After locating the line with "768x541 pixels." below, output it and each following line exactly, stopping after the line with "Click the 'Select Additional Tasks' heading". No pictures.

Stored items
■ ■ ■ ■ ■

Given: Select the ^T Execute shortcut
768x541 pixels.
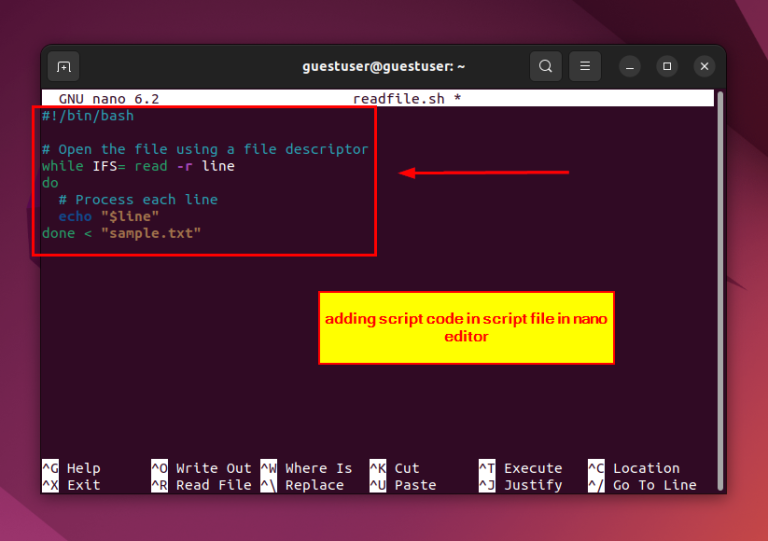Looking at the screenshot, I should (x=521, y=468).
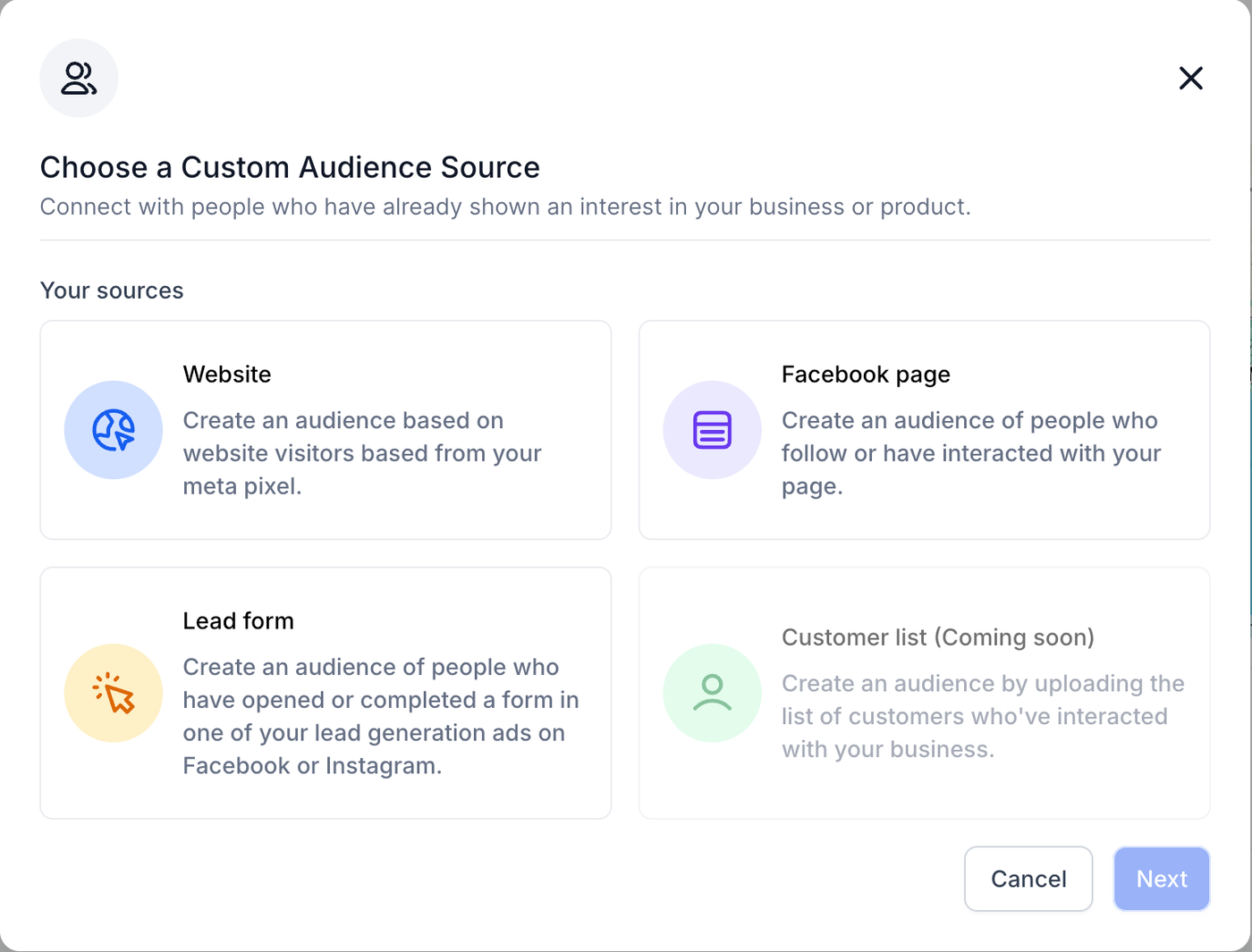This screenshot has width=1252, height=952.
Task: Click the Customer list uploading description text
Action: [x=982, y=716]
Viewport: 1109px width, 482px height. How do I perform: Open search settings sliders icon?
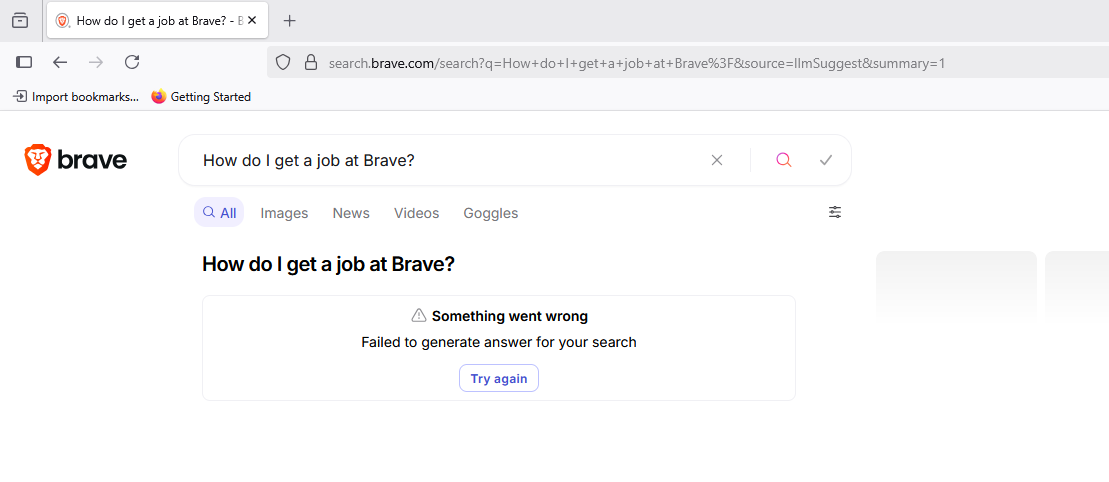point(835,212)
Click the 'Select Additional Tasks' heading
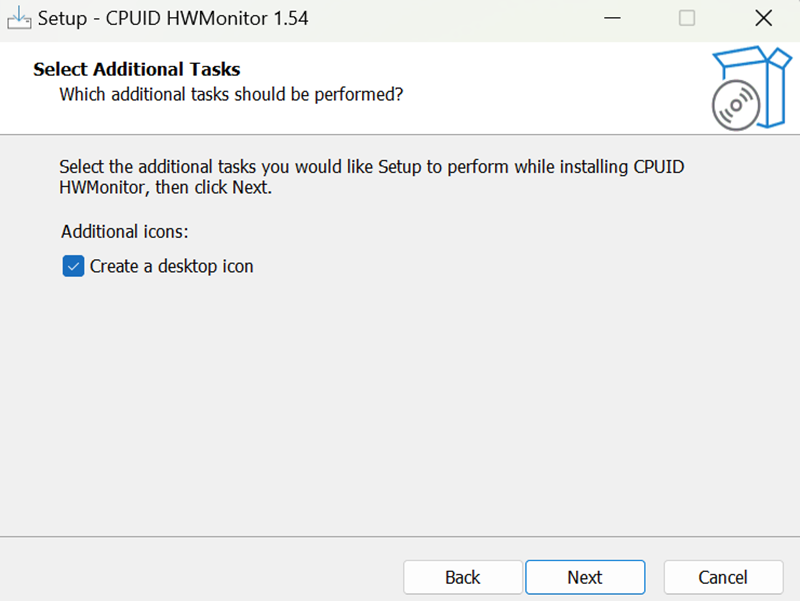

■ ■ ■ ■ ■

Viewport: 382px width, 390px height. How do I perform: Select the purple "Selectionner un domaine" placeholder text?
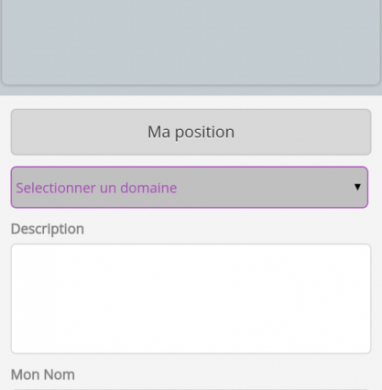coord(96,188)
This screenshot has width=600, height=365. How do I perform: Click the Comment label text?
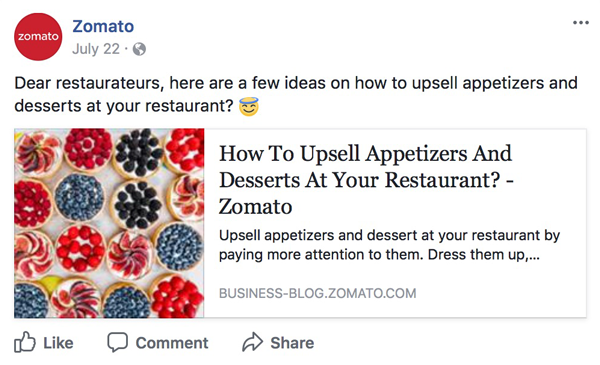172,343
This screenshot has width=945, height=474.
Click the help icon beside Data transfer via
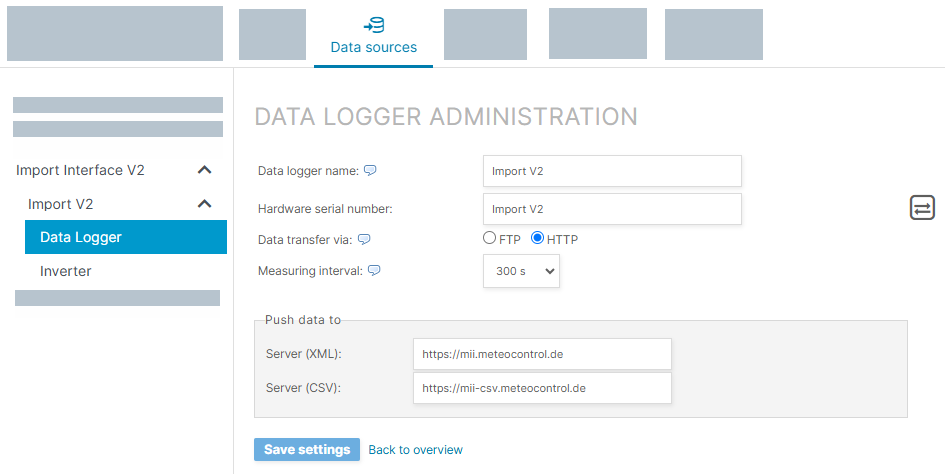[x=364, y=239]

■ ■ ■ ■ ■

RESPONSE BOX |
768x541 pixels.
Looking at the screenshot, I should (x=521, y=468).
This screenshot has width=1252, height=952.
Task: Click the Customer list uploading description text
Action: [x=982, y=716]
Viewport: 1109px width, 482px height. How do I perform: Open search settings sliders icon?
point(835,212)
Click the 'Select Additional Tasks' heading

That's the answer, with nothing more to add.